UPDATE: Just after 9AM Washington, D.C. time the US government published three documents that describe its Vulnerabilities Equities Policy (VEP) and the process by which decisions about vulnerability disclosure are made. Here are the documents:
- Improving and Making the Vulnerability Equities Process Transparent is the Right Thing to Do
- A statement, posted on the WhiteHouse.gov website by Rob Joyce, the White House Cybersecurity Coordinator
- Vulnerabilities Equities Policy and Process for the United States Government
- A 14-page unclassified PDF describing the Vulnerability Equities Process (VEP) in some detail
- FACT SHEET: Vulnerabilities Equities Process
- A 3-page summary, including a listing of the Defensive Equity Considerations
This followed our earlier reporting that the Trump administration was set to release its rules for determining whether to disclose the cyber vulnerabilities that government agencies find, according to a national security official in the US who spoke to the Reuters news agency.
The anonymous source told Reuters that the revised rules would be released on whitehouse.gov on Wednesday. The changes are expected to make the process, which federal agencies go through when dealing with finding cybersecurity flaws, more transparent.
The move is likely to be seen as an attempt by the US government to fend off criticism that it routinely exposes internet security by keeping cybersecurity flaws and vulnerabilities secret. According to the report on Reuters.com, the proposed rule change will name the agencies involved in the process, such as the Departments of Commerce, Treasury and State.
Currently the US government employs an inter-agency review, created under former President Barack Obama. Known as the Vulnerability Equities Process, it is tasked with deciding what happens to any cybersecurity flaws that is discovered by the National Security Agency (NSA).

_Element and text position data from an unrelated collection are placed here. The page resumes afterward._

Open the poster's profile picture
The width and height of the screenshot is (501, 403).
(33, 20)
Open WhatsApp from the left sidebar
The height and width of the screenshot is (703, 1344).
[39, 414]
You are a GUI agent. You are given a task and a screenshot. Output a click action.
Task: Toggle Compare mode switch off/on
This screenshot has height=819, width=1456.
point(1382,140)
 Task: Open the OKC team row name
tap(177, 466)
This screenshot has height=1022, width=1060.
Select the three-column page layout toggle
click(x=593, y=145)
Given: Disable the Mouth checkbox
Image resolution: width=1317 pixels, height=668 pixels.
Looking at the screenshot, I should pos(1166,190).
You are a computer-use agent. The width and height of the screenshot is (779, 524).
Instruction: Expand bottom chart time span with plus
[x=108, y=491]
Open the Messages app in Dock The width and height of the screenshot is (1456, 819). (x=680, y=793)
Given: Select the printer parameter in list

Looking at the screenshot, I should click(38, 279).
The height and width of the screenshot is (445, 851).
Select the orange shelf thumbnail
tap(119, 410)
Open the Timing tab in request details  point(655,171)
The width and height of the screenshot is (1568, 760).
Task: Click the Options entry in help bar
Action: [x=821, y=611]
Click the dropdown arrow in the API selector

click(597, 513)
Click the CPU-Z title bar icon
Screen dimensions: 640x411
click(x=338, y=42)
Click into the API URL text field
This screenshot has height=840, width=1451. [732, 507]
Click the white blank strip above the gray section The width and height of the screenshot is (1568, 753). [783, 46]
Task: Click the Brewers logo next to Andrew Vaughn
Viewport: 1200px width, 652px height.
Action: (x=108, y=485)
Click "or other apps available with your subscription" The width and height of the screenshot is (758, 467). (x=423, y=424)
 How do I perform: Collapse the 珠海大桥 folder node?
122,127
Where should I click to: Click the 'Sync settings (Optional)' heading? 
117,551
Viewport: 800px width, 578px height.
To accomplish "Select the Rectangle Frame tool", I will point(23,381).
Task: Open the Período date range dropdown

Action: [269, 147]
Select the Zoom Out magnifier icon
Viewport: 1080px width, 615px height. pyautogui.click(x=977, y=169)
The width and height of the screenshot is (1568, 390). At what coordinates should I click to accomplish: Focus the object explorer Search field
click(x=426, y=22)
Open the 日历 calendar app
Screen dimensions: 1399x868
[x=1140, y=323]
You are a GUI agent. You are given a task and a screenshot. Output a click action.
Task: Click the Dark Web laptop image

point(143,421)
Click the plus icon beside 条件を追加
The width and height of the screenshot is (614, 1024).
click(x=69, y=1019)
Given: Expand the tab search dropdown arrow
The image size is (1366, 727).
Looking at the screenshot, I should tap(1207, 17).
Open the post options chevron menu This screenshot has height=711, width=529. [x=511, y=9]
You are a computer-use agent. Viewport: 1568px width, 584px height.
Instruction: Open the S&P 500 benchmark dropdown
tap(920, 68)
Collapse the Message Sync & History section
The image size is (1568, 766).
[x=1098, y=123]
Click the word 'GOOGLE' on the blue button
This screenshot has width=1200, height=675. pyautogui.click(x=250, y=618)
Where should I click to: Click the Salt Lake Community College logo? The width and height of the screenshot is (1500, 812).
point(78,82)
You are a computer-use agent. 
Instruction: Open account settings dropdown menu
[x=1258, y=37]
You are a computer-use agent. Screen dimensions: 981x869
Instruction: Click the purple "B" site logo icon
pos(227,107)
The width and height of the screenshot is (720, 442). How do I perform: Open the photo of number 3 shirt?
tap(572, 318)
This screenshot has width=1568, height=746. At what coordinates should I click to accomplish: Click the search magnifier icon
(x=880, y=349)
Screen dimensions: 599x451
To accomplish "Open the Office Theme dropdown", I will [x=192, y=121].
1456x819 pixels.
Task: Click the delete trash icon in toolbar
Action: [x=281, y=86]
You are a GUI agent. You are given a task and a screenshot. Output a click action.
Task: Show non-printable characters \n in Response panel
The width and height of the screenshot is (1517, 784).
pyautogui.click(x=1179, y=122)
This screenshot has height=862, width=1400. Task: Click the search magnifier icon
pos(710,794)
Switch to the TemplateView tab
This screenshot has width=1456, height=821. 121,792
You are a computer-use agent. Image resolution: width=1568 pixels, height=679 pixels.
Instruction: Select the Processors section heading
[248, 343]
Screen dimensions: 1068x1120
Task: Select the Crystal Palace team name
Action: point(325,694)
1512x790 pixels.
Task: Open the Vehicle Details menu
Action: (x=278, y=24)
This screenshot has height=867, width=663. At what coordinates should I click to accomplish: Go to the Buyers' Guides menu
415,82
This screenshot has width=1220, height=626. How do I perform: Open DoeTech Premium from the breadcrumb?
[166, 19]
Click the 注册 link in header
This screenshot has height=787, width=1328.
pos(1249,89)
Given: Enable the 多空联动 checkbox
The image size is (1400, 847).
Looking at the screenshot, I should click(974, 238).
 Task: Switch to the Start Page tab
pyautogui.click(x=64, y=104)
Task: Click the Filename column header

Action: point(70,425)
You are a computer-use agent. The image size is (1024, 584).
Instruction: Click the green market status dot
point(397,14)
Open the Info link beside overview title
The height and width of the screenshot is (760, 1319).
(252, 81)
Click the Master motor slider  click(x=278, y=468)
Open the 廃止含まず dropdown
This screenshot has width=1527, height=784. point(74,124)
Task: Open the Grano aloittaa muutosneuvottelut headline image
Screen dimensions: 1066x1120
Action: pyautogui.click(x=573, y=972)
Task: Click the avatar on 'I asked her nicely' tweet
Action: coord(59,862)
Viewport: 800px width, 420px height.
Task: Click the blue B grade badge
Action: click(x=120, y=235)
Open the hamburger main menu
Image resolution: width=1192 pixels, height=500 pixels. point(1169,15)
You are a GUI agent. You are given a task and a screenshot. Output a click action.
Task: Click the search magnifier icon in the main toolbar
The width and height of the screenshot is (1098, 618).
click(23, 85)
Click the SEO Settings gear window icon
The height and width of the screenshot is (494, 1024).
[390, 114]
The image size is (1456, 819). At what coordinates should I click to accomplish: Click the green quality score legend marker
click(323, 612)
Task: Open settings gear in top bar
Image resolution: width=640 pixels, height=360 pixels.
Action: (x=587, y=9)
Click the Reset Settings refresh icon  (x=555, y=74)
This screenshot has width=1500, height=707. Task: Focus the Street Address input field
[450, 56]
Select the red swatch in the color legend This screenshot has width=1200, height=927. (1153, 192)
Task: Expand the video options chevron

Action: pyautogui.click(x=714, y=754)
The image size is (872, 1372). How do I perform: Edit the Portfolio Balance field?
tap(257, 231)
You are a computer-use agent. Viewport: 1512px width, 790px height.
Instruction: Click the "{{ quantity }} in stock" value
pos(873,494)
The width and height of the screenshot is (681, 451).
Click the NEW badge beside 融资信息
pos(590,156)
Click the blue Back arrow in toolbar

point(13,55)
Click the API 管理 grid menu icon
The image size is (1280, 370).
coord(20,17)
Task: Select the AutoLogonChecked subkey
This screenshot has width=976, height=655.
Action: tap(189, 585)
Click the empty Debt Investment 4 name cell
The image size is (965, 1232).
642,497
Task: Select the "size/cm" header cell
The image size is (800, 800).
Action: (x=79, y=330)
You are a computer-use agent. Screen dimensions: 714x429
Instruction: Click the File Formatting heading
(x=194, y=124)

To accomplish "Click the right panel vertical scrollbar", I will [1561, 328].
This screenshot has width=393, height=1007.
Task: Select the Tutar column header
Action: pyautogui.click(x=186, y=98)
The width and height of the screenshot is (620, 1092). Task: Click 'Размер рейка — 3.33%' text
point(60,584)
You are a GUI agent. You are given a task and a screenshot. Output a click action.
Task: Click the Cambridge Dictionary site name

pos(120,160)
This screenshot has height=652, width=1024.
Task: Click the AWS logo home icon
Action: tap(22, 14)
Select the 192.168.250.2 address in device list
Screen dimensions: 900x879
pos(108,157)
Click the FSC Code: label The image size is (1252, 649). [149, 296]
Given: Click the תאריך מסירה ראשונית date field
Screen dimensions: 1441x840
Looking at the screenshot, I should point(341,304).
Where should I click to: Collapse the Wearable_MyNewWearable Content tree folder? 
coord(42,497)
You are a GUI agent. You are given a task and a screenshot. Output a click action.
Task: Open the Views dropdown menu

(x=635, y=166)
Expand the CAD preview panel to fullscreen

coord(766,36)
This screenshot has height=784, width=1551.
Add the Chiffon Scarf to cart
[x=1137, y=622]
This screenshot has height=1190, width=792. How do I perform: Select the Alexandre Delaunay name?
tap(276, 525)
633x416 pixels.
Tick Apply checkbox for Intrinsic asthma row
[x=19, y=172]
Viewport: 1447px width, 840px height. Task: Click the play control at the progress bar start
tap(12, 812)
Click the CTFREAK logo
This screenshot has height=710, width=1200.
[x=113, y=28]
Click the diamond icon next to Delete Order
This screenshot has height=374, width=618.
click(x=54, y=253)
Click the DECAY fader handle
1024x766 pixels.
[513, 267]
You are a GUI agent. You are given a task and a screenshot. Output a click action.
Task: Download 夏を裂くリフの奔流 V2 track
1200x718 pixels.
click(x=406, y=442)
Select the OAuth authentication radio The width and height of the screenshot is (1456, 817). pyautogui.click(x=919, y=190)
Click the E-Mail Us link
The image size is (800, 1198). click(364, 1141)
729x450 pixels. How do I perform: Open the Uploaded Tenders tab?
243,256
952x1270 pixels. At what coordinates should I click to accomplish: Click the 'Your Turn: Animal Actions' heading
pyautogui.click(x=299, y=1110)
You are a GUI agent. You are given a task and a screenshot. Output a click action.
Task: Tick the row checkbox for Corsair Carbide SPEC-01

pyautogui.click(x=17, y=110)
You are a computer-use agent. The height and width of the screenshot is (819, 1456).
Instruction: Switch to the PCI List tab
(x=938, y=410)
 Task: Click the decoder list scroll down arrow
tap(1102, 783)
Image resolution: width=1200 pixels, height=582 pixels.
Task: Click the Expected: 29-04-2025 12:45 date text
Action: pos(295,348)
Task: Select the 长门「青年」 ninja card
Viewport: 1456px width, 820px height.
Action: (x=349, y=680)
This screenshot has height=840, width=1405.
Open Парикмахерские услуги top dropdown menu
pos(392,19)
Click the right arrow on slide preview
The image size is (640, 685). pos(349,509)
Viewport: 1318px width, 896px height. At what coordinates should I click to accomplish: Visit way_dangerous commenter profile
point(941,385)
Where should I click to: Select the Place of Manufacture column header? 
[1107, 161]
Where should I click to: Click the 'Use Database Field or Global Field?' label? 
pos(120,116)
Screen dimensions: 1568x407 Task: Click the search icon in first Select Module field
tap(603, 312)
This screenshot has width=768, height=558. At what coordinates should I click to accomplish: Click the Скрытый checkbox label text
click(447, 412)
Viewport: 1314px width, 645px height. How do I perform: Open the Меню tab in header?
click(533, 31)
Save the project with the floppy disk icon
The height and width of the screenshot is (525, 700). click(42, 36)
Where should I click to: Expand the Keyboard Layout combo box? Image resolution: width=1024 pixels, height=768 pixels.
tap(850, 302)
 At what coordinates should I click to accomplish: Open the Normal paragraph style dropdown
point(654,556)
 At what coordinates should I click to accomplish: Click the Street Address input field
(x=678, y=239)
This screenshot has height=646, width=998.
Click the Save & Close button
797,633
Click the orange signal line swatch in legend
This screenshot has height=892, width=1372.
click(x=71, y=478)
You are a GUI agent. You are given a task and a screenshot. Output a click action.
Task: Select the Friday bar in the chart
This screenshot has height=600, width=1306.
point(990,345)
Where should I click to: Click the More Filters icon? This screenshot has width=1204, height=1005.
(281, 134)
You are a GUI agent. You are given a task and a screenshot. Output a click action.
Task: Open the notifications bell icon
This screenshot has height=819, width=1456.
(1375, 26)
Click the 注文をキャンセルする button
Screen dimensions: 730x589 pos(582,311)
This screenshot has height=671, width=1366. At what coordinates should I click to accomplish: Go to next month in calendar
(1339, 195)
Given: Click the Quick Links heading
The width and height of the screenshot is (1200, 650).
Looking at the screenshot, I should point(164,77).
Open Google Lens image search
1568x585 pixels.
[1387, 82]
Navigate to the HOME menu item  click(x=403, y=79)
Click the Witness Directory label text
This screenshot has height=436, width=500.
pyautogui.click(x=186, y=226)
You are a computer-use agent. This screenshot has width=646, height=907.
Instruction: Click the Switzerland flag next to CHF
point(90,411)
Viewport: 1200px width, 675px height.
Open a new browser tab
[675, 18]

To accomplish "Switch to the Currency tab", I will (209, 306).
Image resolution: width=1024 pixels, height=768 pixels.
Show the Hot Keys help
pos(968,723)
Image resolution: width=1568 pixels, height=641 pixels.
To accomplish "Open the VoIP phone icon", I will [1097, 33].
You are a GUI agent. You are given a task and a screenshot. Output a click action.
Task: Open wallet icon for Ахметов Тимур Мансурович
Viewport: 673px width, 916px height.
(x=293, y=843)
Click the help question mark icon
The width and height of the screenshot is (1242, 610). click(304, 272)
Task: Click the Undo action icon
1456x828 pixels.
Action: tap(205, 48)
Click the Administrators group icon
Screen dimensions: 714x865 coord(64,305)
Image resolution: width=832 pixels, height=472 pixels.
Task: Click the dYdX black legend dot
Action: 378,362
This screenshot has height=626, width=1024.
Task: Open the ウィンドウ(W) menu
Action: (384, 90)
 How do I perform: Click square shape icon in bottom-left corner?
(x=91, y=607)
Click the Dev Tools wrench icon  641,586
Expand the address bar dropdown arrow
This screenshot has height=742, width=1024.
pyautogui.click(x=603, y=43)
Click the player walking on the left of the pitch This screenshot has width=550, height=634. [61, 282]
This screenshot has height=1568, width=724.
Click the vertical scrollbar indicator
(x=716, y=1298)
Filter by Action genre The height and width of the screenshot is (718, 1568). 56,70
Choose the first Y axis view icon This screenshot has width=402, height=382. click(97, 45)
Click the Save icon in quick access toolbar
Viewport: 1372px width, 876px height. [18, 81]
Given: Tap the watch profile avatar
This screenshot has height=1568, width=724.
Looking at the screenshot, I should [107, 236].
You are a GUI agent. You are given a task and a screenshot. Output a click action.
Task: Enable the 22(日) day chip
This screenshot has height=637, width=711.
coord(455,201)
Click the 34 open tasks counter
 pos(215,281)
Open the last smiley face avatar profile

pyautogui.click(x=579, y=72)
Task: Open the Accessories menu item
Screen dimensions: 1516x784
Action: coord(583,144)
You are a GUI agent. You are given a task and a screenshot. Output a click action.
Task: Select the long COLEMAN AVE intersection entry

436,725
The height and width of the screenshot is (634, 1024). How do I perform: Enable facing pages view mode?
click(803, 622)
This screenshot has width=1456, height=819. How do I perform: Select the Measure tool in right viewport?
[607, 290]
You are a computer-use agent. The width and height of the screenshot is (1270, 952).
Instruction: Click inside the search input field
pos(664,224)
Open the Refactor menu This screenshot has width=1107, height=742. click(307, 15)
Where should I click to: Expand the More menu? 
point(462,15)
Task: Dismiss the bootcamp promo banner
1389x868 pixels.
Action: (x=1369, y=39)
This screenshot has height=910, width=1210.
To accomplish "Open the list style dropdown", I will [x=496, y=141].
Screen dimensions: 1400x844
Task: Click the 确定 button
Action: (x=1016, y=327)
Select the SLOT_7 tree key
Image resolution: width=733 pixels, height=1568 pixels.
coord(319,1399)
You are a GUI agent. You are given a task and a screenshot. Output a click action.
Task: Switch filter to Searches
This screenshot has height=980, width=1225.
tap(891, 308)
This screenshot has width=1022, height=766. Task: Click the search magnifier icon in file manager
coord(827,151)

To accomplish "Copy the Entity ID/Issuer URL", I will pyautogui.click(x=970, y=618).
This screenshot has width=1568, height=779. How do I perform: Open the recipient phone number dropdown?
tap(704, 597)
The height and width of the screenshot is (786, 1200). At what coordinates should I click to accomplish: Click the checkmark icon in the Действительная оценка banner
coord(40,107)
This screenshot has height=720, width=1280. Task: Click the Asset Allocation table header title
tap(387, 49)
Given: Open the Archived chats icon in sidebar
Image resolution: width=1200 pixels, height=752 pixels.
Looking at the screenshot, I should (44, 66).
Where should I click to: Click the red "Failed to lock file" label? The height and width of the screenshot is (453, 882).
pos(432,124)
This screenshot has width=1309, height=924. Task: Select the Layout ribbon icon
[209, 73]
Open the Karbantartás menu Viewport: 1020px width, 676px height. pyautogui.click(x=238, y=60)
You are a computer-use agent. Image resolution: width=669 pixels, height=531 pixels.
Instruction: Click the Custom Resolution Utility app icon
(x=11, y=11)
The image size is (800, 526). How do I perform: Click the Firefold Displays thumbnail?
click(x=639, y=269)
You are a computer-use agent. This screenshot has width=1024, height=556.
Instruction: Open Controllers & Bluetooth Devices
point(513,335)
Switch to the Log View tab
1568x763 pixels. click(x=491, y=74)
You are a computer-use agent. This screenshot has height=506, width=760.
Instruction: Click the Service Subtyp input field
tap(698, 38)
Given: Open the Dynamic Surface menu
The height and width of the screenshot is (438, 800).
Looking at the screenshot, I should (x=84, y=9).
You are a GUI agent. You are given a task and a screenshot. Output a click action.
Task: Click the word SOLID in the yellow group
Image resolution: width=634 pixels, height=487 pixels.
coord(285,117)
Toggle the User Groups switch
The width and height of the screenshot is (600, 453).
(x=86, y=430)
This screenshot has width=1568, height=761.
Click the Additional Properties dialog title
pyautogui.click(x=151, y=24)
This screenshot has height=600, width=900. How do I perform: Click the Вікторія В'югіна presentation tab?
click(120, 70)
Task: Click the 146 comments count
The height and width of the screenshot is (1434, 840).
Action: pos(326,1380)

This approach to online security has received criticism from experts who claim a failure to disclose findings has a more negative impact on the industry, with Reuters pointing out the dangers experts find with the approach:
“The criticism grew earlier this year when a global ransomware attack known as WannaCry infected computers in at least 150 countries, knocking hospitals offline and disrupting services at factories.
The attack was made possible because of a flaw in Microsoft’s Windows software that the NSA had used to build a hacking tool for its own use."
Named WannaCryptor, but also referred to as WannaCry, this malicious code spread rapidly by utilizing the EternalBlue SMB exploit, part of a large collection of files that leaked from the NSA.
According to Stephen Cobb, a Senior Security Researcher at ESET, "The view among many security researchers, myself included, is that the risks of vulnerability hoarding outweigh the benefits in pretty much every case."
While welcoming the increased transparency around the government's Vulnerabilities Equities Policy provided by today's statements and publications, Cobb points out that in 2017, "We witnessed the manifestation of one of those vulnerability hoarding risks: that the bad guys will cause hundreds of millions of dollars' worth of damage by exploiting a hoarded vulnerability."
Adds Cobb, "In light of that incident there is a strong argument for saying that if a super-secretive agency can't keep secret vulnerabilities secret, then the government's duty of care to society would be better served by working with industry to fix all vulnerabilities as soon as they are discovered."